Entries supplied: Begin

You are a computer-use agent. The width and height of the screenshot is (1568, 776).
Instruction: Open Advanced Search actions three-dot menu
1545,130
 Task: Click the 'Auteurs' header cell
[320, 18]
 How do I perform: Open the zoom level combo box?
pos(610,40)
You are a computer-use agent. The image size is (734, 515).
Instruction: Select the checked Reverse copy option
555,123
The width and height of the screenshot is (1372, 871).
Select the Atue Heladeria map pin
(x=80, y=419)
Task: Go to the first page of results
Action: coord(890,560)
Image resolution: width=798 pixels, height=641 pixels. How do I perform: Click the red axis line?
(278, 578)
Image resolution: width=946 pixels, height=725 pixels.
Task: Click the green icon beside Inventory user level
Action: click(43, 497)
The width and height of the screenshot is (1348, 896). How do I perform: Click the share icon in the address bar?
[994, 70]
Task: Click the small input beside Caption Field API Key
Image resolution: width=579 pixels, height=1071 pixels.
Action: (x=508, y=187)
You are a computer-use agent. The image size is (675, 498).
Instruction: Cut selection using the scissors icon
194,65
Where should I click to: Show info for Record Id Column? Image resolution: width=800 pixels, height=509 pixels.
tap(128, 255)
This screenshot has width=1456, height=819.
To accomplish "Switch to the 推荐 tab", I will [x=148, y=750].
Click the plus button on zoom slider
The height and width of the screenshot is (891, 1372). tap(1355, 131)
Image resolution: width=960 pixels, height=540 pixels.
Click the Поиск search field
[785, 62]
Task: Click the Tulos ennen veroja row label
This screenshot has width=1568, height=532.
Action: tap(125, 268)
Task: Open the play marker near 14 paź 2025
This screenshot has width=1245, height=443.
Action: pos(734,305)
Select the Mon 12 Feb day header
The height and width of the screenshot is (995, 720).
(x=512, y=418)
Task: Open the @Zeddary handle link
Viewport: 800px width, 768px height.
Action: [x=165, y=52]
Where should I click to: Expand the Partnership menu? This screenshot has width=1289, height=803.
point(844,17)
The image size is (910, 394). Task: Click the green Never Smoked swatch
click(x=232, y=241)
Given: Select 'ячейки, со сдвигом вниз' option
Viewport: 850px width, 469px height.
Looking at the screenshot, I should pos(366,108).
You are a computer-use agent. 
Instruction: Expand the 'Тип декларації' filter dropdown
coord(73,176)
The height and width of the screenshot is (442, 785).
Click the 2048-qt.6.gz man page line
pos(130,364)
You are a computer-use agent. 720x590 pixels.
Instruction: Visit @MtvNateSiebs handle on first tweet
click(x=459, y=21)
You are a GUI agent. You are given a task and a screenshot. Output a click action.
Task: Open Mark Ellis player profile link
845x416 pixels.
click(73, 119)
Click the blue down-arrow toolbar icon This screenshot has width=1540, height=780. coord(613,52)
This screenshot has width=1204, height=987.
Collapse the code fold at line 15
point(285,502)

Entries supplied: End

Your task is to transcribe all of the entries word for word.

You are a computer-use agent. The width and height of the screenshot is (1568, 776).
Instruction: Open Advanced Search actions three-dot menu
1545,130
 Task: Click the 'Auteurs' header cell
[320, 18]
 How do I perform: Open the zoom level combo box?
pos(610,40)
You are a computer-use agent. The image size is (734, 515).
Instruction: Select the checked Reverse copy option
555,123
The width and height of the screenshot is (1372, 871).
Select the Atue Heladeria map pin
(x=80, y=419)
Task: Go to the first page of results
Action: coord(890,560)
Image resolution: width=798 pixels, height=641 pixels. How do I perform: Click the red axis line?
(278, 578)
Image resolution: width=946 pixels, height=725 pixels.
Task: Click the green icon beside Inventory user level
Action: click(43, 497)
The width and height of the screenshot is (1348, 896). How do I perform: Click the share icon in the address bar?
[994, 70]
Task: Click the small input beside Caption Field API Key
Image resolution: width=579 pixels, height=1071 pixels.
Action: (x=508, y=187)
You are a computer-use agent. The image size is (675, 498).
Instruction: Cut selection using the scissors icon
194,65
Where should I click to: Show info for Record Id Column? Image resolution: width=800 pixels, height=509 pixels.
tap(128, 255)
This screenshot has width=1456, height=819.
To accomplish "Switch to the 推荐 tab", I will [x=148, y=750].
Click the plus button on zoom slider
The height and width of the screenshot is (891, 1372). tap(1355, 131)
Image resolution: width=960 pixels, height=540 pixels.
Click the Поиск search field
[785, 62]
Task: Click the Tulos ennen veroja row label
This screenshot has width=1568, height=532.
Action: tap(125, 268)
Task: Open the play marker near 14 paź 2025
This screenshot has width=1245, height=443.
Action: pos(734,305)
Select the Mon 12 Feb day header
The height and width of the screenshot is (995, 720).
(x=512, y=418)
Task: Open the @Zeddary handle link
Viewport: 800px width, 768px height.
Action: [x=165, y=52]
Where should I click to: Expand the Partnership menu? This screenshot has width=1289, height=803.
point(844,17)
The image size is (910, 394). Task: Click the green Never Smoked swatch
click(x=232, y=241)
Given: Select 'ячейки, со сдвигом вниз' option
Viewport: 850px width, 469px height.
Looking at the screenshot, I should pos(366,108).
You are a computer-use agent. 
Instruction: Expand the 'Тип декларації' filter dropdown
coord(73,176)
The height and width of the screenshot is (442, 785).
Click the 2048-qt.6.gz man page line
pos(130,364)
You are a computer-use agent. 720x590 pixels.
Instruction: Visit @MtvNateSiebs handle on first tweet
click(x=459, y=21)
You are a GUI agent. You are given a task and a screenshot. Output a click action.
Task: Open Mark Ellis player profile link
845x416 pixels.
click(73, 119)
Click the blue down-arrow toolbar icon This screenshot has width=1540, height=780. coord(613,52)
This screenshot has width=1204, height=987.
Collapse the code fold at line 15
point(285,502)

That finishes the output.